Medical Power of Attorney
A medical power of attorney is a POA that appoints a healthcare surrogate to make decisions related to medical treatment on behalf of the principal.
- However, like other POAs, unless it is durable, the document is invalid if incapacitation of the principal occurs. Even if this POA is durable, it is still limited. The agent cannot make end-of-life decisions on behalf of the principal. The principal should complete a living will and an advance healthcare directive to record their wishes. Kentucky's Cabinet for Health and Family Services offers a free PDF living will packet. A durable medical power of attorney may be revoked as long as the principal is competent.
Minor Child Power of Attorney
A minor child power of attorney allows a parent or guardian to grant decision-making rights over their child to a temporary guardian in the case that the parent may not be present during a medical emergency.
- This form is generally used if the parent or guardian must leave the country for a period of time. It is also used if the child will temporarily live or travel with another adult.

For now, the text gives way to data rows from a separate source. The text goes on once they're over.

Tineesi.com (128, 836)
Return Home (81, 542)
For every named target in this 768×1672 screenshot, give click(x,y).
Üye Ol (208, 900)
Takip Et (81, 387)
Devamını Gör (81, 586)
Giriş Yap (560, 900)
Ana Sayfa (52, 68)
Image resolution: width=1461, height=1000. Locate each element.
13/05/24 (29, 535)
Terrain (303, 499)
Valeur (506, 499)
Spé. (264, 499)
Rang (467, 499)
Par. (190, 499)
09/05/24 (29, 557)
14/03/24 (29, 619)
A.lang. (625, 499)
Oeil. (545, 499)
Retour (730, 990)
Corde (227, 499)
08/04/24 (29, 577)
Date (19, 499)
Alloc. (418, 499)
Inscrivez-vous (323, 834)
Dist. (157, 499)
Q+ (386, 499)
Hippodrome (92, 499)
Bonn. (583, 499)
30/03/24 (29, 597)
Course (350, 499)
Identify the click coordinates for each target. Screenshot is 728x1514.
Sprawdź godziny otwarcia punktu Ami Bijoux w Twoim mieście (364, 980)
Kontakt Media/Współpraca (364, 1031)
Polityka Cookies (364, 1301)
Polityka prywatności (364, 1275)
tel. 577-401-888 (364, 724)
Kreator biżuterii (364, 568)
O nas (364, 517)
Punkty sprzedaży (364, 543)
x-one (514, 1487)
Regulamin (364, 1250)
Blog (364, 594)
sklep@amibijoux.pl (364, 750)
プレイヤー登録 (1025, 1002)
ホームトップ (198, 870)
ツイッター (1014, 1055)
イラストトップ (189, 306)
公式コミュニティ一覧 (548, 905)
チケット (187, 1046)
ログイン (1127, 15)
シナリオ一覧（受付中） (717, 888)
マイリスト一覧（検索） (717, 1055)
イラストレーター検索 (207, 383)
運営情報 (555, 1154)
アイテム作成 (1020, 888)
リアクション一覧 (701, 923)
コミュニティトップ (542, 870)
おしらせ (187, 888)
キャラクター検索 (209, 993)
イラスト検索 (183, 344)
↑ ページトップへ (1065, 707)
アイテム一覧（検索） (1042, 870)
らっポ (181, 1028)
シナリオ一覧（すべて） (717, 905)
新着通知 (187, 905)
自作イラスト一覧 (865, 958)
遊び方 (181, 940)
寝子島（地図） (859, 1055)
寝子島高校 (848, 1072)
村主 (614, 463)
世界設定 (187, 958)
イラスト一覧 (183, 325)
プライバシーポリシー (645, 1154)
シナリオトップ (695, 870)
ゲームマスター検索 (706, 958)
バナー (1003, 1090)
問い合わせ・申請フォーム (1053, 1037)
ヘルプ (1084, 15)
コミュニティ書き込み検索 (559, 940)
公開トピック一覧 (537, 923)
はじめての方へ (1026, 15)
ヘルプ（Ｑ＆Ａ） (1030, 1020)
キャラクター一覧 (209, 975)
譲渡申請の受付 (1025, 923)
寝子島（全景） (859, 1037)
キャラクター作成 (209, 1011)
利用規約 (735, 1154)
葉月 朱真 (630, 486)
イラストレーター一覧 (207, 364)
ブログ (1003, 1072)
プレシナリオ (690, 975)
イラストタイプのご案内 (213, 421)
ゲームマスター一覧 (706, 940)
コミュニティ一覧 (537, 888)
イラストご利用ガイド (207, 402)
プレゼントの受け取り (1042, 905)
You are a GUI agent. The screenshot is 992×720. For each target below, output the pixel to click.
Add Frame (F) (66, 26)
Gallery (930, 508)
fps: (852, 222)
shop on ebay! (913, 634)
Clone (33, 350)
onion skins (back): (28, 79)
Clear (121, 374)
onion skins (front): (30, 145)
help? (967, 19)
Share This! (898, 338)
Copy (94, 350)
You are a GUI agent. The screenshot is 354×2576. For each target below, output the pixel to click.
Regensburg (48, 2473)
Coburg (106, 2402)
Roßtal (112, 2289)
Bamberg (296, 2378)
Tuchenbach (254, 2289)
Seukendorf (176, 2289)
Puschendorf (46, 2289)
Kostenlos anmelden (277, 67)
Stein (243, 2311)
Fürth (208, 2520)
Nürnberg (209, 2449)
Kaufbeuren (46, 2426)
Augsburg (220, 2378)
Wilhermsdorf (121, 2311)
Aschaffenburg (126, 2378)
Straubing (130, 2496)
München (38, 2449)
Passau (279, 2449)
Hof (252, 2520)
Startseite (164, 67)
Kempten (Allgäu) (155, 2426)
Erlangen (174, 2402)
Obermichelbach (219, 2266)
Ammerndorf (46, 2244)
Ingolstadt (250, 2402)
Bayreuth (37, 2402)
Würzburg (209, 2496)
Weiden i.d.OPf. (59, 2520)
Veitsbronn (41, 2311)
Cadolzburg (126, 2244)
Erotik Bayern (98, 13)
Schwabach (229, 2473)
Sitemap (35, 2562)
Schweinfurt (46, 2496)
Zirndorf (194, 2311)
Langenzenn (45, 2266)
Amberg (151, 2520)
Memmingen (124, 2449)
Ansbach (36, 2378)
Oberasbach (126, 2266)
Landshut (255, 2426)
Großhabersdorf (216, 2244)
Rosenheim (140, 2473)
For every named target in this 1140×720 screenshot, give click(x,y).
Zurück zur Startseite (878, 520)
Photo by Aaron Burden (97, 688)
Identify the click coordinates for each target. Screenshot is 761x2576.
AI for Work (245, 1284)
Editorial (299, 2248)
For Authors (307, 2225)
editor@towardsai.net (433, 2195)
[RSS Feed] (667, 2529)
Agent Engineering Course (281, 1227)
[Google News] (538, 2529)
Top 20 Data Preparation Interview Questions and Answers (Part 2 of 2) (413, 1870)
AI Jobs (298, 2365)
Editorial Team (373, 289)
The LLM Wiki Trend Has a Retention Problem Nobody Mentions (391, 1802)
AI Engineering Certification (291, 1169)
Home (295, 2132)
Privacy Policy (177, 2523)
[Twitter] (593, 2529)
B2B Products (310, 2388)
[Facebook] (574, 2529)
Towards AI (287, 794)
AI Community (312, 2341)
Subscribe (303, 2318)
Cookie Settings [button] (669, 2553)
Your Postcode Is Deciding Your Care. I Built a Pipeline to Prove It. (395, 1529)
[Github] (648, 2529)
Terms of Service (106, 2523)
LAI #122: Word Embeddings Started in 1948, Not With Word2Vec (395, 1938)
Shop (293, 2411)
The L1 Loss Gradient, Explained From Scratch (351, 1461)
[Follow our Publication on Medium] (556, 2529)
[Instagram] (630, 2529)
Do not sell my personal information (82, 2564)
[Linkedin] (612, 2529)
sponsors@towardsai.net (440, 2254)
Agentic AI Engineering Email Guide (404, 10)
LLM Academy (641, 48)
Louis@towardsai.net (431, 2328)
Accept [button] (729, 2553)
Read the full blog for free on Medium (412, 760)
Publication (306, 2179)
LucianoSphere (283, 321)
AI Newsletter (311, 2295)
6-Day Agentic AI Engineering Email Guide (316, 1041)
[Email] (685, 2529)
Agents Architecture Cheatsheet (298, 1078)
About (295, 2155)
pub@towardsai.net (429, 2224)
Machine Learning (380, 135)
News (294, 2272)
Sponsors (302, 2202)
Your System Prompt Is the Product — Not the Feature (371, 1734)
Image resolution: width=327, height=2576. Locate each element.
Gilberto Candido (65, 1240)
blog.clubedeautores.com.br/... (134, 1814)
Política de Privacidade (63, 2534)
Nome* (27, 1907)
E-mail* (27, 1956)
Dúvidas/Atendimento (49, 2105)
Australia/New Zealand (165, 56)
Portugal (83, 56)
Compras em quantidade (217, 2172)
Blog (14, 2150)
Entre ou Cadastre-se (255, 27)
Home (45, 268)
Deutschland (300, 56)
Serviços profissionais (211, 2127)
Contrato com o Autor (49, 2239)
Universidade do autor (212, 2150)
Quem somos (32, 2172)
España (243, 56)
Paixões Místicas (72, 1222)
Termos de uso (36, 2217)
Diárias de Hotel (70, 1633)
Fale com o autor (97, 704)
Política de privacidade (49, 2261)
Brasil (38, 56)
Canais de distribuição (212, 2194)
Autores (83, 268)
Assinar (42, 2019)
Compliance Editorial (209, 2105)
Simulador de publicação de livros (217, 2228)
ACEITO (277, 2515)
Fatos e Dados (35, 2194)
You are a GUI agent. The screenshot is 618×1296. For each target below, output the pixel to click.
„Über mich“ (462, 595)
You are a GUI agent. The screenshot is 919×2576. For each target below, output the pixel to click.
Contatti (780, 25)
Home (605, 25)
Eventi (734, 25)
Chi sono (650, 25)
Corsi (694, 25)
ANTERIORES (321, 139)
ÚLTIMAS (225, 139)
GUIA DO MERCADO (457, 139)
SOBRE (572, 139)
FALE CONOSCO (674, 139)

Real Estate Power of Attorney
A real estate power of attorney grants power to the agent to buy, sell, and manage real estate on the principal’s behalf.
- This type of POA has the flexibility to be either durable or non-durable. However, it is a very powerful document with serious and long-reaching consequences. Because of this, the principal should seek legal advice before deciding to use this document.
Tax Power of Attorney
A tax power of attorney allows the agent, generally a qualified individual such as an accountant, to prepare and submit tax information to the Department of Revenue on behalf of the principal.
Vehicle Power of Attorney
A vehicle power of attorney allows the agent to buy, sell, and handle the necessary paperwork with the Kentucky Transportation Cabinet on the principal's behalf.
- In Kentucky, this type of POA is a limited power of attorney. This is officially known as Form TC 96-336.